begin PAGE
Following boyd and Ellison’s (this issue) definition, Dodgeball is a social network site in that it allows users to publicly articulate technologically-enabled social networks on a website and to “traverse the network graph by clicking through Friends□lists” (n.p.) on the Dodgeball website. However, to refer to Dodgeball strictly as a social network site may be misleading. While Dodgeball does offer a limited web component, the majority of the time informants spent using Dodgeball was not through their computer but through their mobile phone. While Dodgeball does not allow users to comment on friends’ profile pages, it does allow members to broadcast text messages (a.k.a. “shout”) to groups of people in similar semi-public commentary (users have to be friends in order to receive the text messages). Unlike on some social network sites, these messages are not collected and posted together as public commentary on the website, but are read as individual text messages and stored on individual mobile devices. Therefore, it is up to the individual recipient to determine the message’s persistence (or the mobile phone’s default Inbox settings for automatic text message deletion). The semi-public commentary of shouts cannot be browsed collectively, as it might be if it were on the website. Instead, each message must be opened one at a time. At the same time, this Dodgeball commentary is highly accessible to users, because it is on their mobile phones.
end PAGE
REQUIREMENTS> Print the Dodgeball passage in full, word for word. The listing has no connection to the Dodgeball passage.
begin SUPPLIED MATERIAL
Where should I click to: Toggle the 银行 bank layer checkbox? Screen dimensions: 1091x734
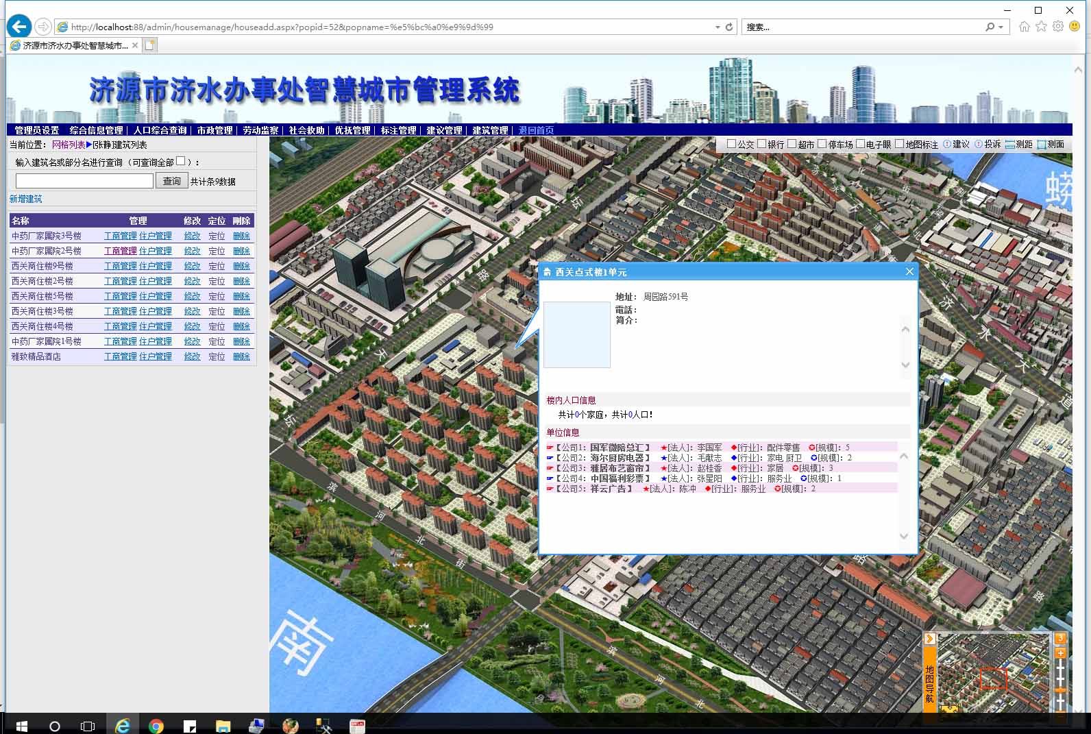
end SUPPLIED MATERIAL
ANSWER IN FULL>
Following boyd and Ellison’s (this issue) definition, Dodgeball is a social network site in that it allows users to publicly articulate technologically-enabled social networks on a website and to “traverse the network graph by clicking through Friends□lists” (n.p.) on the Dodgeball website. However, to refer to Dodgeball strictly as a social network site may be misleading. While Dodgeball does offer a limited web component, the majority of the time informants spent using Dodgeball was not through their computer but through their mobile phone. While Dodgeball does not allow users to comment on friends’ profile pages, it does allow members to broadcast text messages (a.k.a. “shout”) to groups of people in similar semi-public commentary (users have to be friends in order to receive the text messages). Unlike on some social network sites, these messages are not collected and posted together as public commentary on the website, but are read as individual text messages and stored on individual mobile devices. Therefore, it is up to the individual recipient to determine the message’s persistence (or the mobile phone’s default Inbox settings for automatic text message deletion). The semi-public commentary of shouts cannot be browsed collectively, as it might be if it were on the website. Instead, each message must be opened one at a time. At the same time, this Dodgeball commentary is highly accessible to users, because it is on their mobile phones.